The Redstone MRLV rocket was a redesigned, “man rated” version of the Chrysler-built United States Army M8 medium-range nuclear-armed ballistic missile. More than 800 changes were made. It was lengthened 6 feet ( meters) to provide greater fuel capacity, which increased the rocket’s “burn time” by 20 seconds. A pressurized instrumentation section was added, the control systems were simplified for greater reliability, and an inflight abort sensing system was installed. The rocket fuel was changed from hydrazine to ethyl alcohol. The cylindrical booster was 59.00 feet (17.983 meters) long and 5 feet, 10 inches (1.778 meters) in diameter. The rocket had four guidance fins with rudders mounted at the tail section. (Interestingly, the Redstone stood freely on the launch pad. No hold-downs were used. The guidance fins supported the entire weight of the vehicle.) Six Redstone MLRBs were built for Project Mercury.
The Redstone MRLV was powered by a single NAA 75-110-A7 liquid-fueled engine built by the Rocketdyne Division of North American Aviation, Inc., at Canoga Park, California. The A7 produced 78,000 pounds of thrust (346.96 kilonewtons) at Sea Level, and 89,000 pounds (395.89 kilonewtons) in vacuum, burning ethyl alcohol with liquid oxygen.

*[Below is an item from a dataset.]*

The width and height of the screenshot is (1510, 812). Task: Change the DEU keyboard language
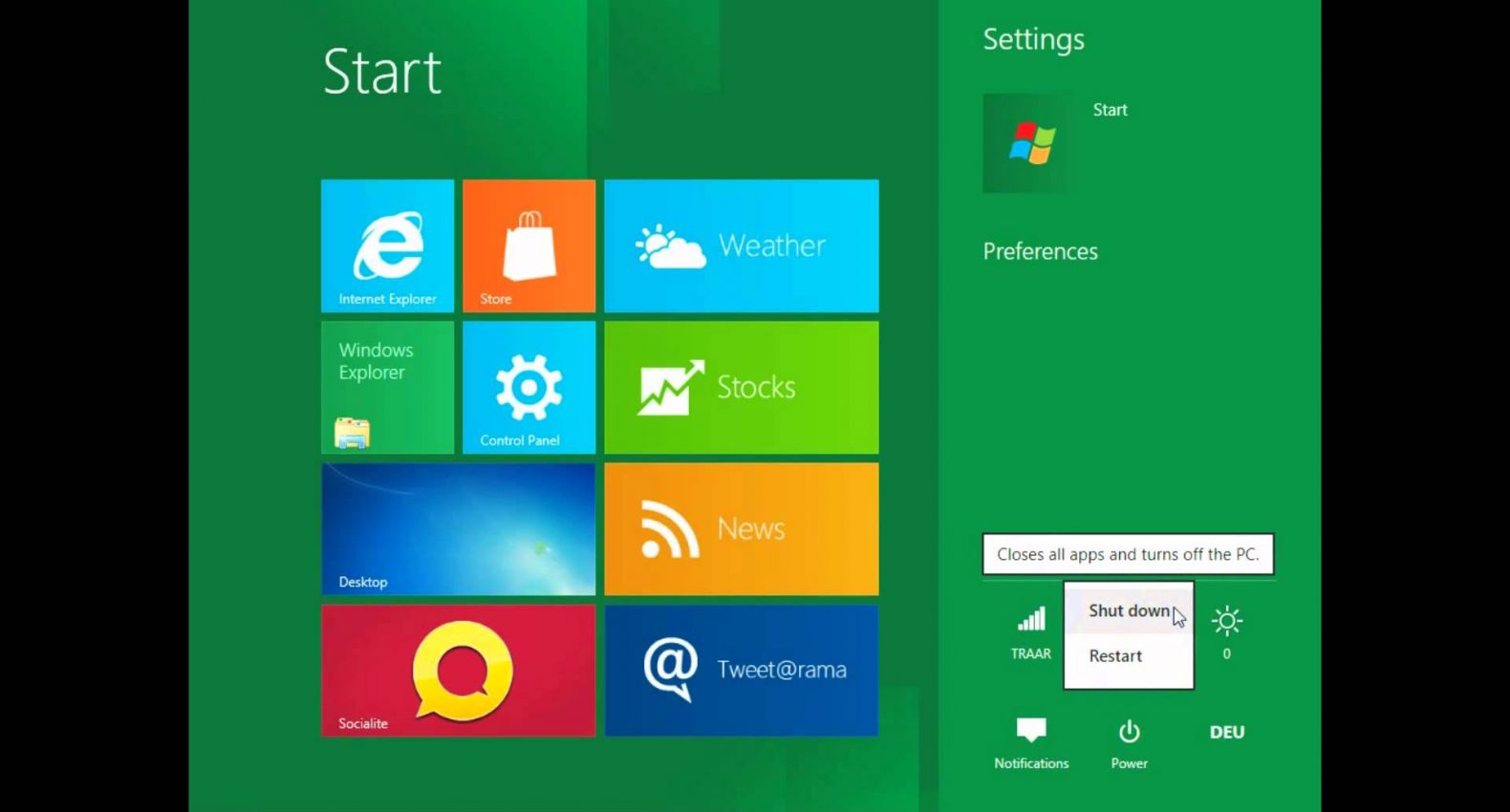coord(1227,733)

The total vehicle height of Mercury-Redstone 4, including the booster, adapter, capsule and escape tower, was 83.38 feet (25.414 meters). The total vehicle launch weight was approximately 66,000 pounds (29,937 kilograms).

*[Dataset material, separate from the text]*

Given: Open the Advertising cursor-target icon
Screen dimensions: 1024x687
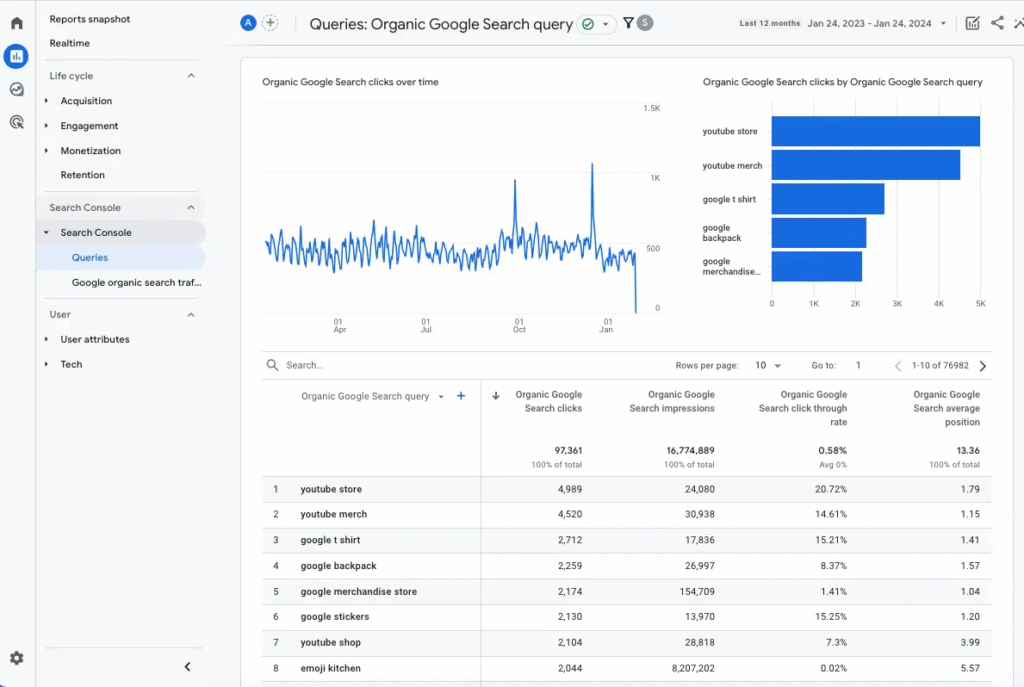Looking at the screenshot, I should click(x=17, y=122).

Virgil Ivan (“Gus”) Grissom, NASA Project Mercury Astronaut. (Ralph Morse/LIFE Magazine)
¹ “The mystery of Grissom’s hatch was never solved to everyone’s satisfaction. Among the favorite hypotheses were that the exterior lanyard might have become entangled with the landing bag straps; that the ring seal might have been omitted on the detonation plunger, reducing the pressure necessary to actuate it; or that static electricity generated by the helicopter had fired the hatch cover. But with the spacecraft and its onboard evidence lying 15,000 feet down on the bottom of the Atlantic Ocean, it was impossible to determine the true cause. [377] The only solution was to draft a procedure that would preclude a recurrence: henceforth the astronaut would not touch the plunger pin until the helicopter hooked on and the line was taut. As it turned out, Liberty Bell 7 was the last manned flight in Project Mercury in which helicopter retrieval of the spacecraft was planned. In addition, Grissom would be the only astronaut who used the hatch without receiving a slight hand injury. As he later reminded Glenn, Schirra, and Cooper, this helped prove he had not touched his hatch plunger.”
—This New Ocean: A History of Project Mercury, by Loyd S. Swenson, Jr., James M. Grimwood, and Charles C. Alexander. NASA Special Publication SP-4201, 1989
² After retiring from military service, Sikorsky HUS-1 Seahorse Bu. No. 147755 (redesignated UH-34D in 1962) was sold to the civil market, and was registered N4216H, 10 March 1981. It was owned by Orlando Helicopter Airways, Inc., Orlando, Florida. The FAA registration was cancelled in 2013. The status of the helicopter is not known.